Deux ans après les débuts de Sarah Ourahmoune, la fédération française permet aux femmes de boxer dans des combats officiels. « C’était déjà le cas dans d’autres pays », analyse l’athlète. À 17 ans, elle intègre alors l’équipe de France et décroche son premier titre national. « Tout est allé très vite », se souvient Sarah Ourahmoune, qui intègre l’Insep trois ans plus tard.

Aujourd’hui, la boxeuse pèse dix titres de championne de France, trois titres de championne de l’Union Européenne et un titre mondial. Pourtant, si Sarah Ourahmoune admire l’exemplarité pugilistique et sociale de Mohamed Ali, la boxe n’a jamais été sa principale préoccupation. « En boxant, j’ai trouvé ce qui me convenait.
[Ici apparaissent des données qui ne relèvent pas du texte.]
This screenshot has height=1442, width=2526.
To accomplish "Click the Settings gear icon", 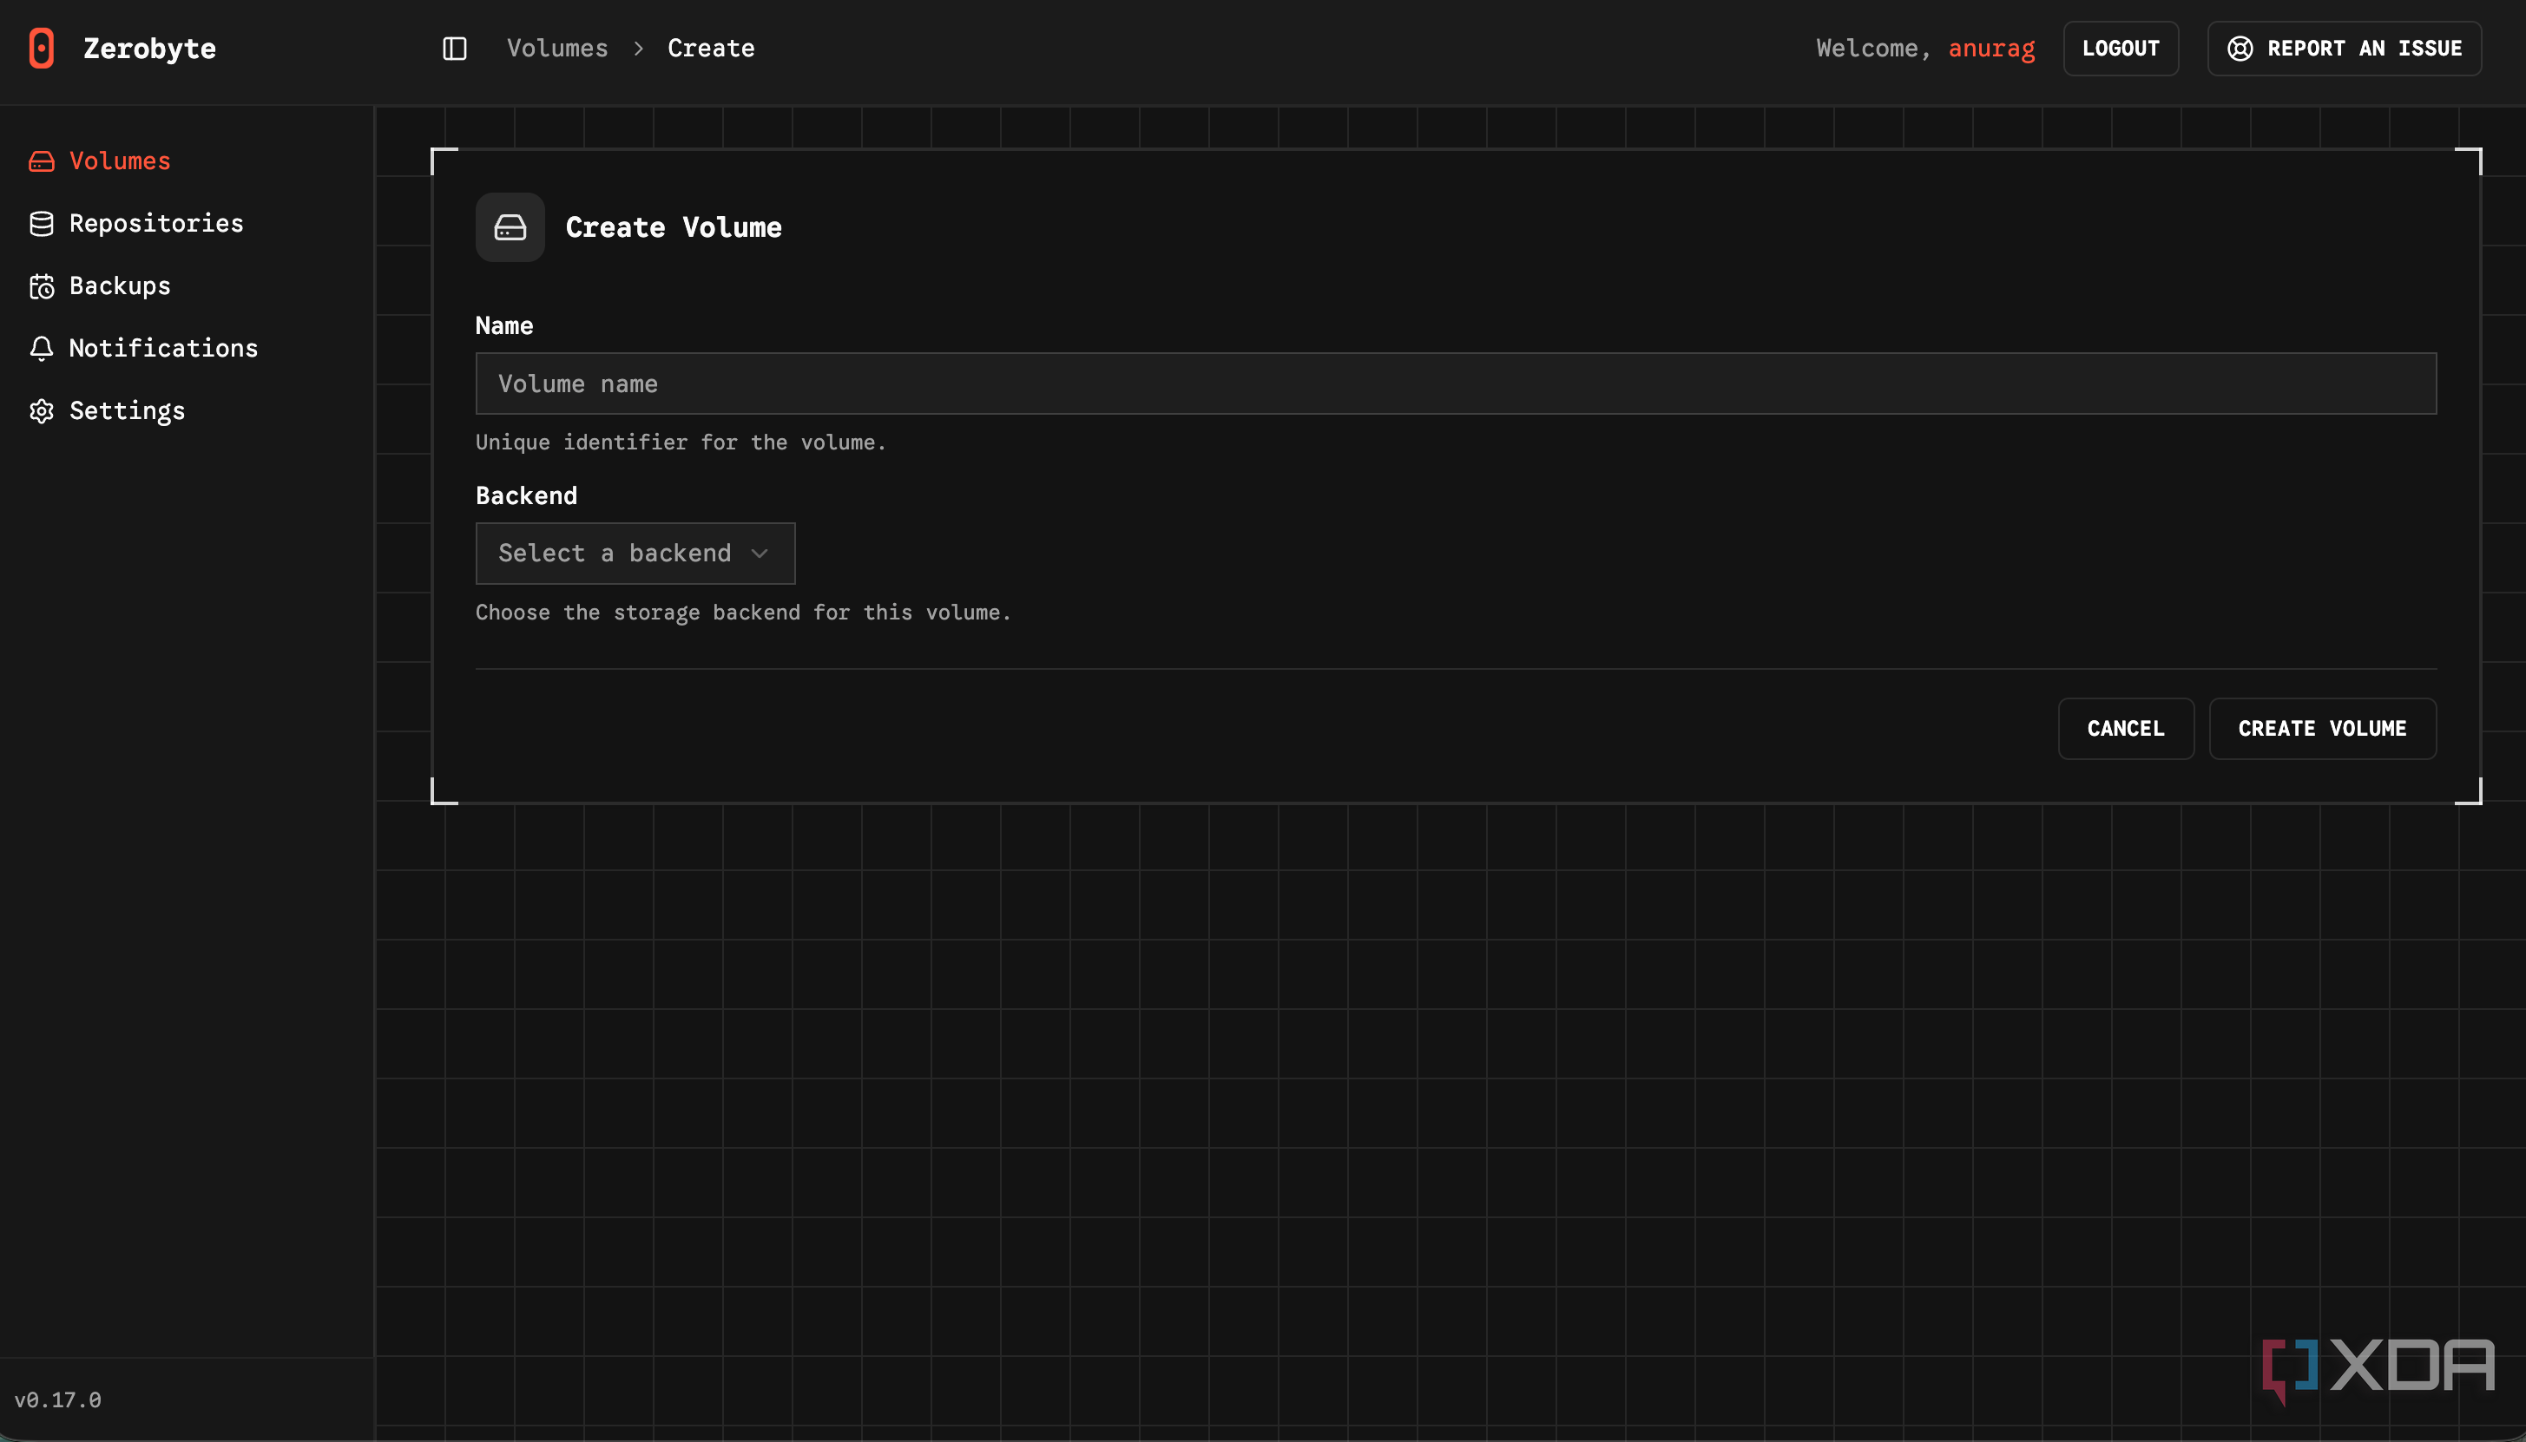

Mais à aucun moment je me suis dit que je ne voulais faire que ça. »

Une championne avec plusieurs cordes à son arc

Conférencière en entreprise, éducatrice spécialisée de jeunes enfants handicapés mentaux, animatrice de cours de boxe dédiés aux femmes. Depuis des années, Sarah Ourahmoune multiplie les casquettes. Diplômée d’un master en communication à Sciences Po Paris, elle intègre en 2012 l’incubateur d’entreprises de la grande école parisienne. Via ce tremplin, elle monte l’entreprise Boxer Inside avec son mari et boxeur, Francky Denis. Le duo anime aujourd’hui des ateliers de boxe dans des entreprises. « Pour intégrer l’incubateur, je devais passer devant le jury le jour de mon accouchement ! » se souvient la boxeuse en riant.
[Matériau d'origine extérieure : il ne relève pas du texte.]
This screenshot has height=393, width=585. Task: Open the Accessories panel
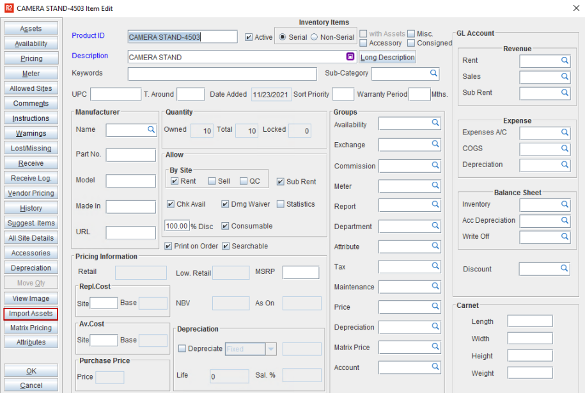tap(31, 253)
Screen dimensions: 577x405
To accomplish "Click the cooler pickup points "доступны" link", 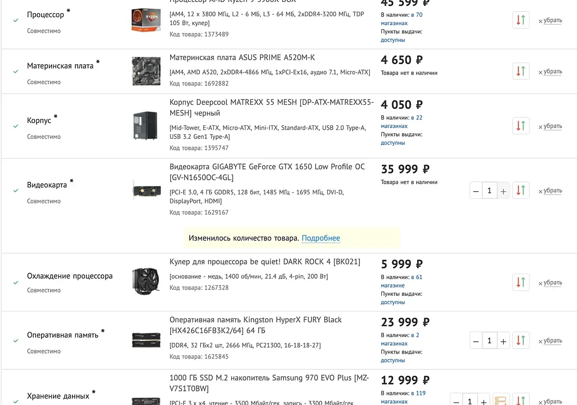I will [393, 303].
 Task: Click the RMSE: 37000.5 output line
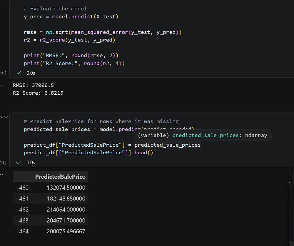(33, 85)
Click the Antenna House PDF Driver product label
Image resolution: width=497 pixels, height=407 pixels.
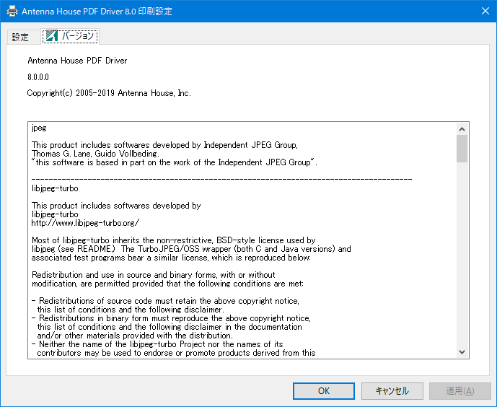point(77,61)
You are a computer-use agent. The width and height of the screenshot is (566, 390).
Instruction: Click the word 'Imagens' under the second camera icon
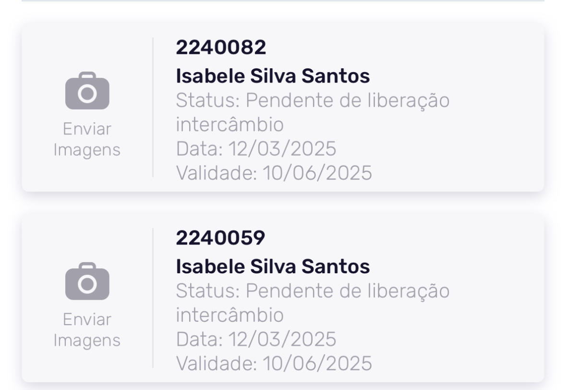coord(87,341)
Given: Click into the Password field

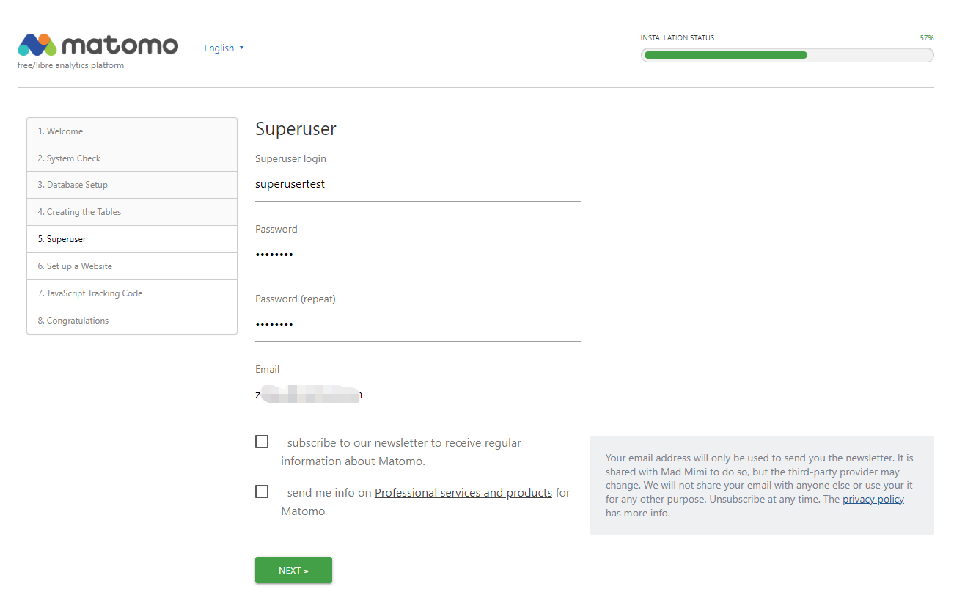Looking at the screenshot, I should tap(418, 255).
Après avoir raté les Jeux Olympiques en 2012, Sarah Ourahmoune met en suspens sa carrière pour fonder une famille. En avril 2014, six mois après la naissance de sa fille, elle remet pourtant ses gants. « La boxe me manquait. Je devais m’y remettre, pour ne pas regretter. » Les premiers entraînements sont une souffrance physique, mais elle s’accroche, épaulée par son entraîneur et beau-père, Marcel Denis. « Au départ, à l’entraînement, je posais ma fille dans son couffin à côté de moi et je boxais. » Vêtue d’un t-shirt « I love mummy », la petite Ayna, trois ans, gambade aujourd’hui dans la salle de l’Aulnay Boxing-Club pendant que maman s’étire au milieu du ring.

Depuis sa reprise, Sarah Ourahmoune a été double championne de France. Mais c’est Rio qui va occuper ses pensées d’ici août. Aux Jeux, la vraie rivale de Sarah Ourahmoune sera la Britannique Nicola Adams, championne olympique en titre. « Sarah est travailleuse et a des qualités techniques et physiques, se félicite Marcel Denis. Elle peut rivaliser avec elle. Il faut juste qu’elle gagne en agressivité dans ses combats. »
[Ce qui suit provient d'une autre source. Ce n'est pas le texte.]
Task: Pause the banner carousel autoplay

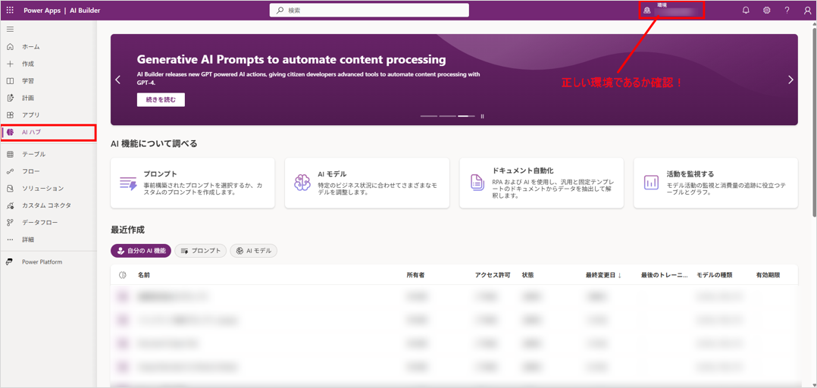Action: coord(482,117)
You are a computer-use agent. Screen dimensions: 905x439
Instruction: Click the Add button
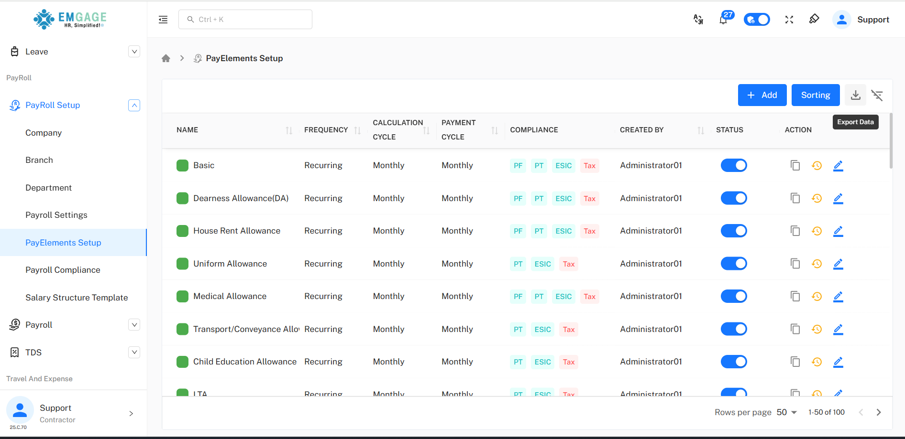pos(762,95)
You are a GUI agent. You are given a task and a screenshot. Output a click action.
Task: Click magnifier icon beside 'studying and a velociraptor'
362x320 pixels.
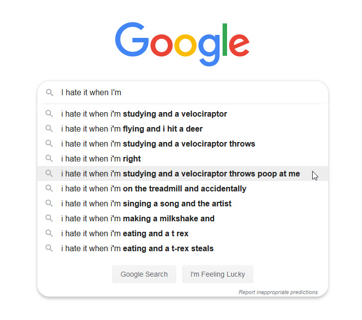tap(49, 114)

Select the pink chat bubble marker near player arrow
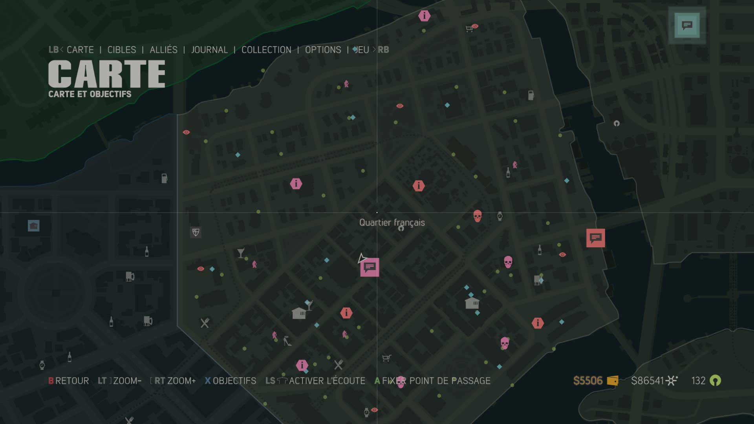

Après toutes ces années d’effort, Sarah Ourahmoune sait qu’elle a encore du travail. « Je ne veux pas me satisfaire de cette qualification. Il faut que je reste concentrée et motivée. Ma route vers le titre olympique est encore longue. »

Tournoi olympique de boxe féminine des poids mouches (- 51 kg) à partir du vendredi 12 août. Finale le samedi 20.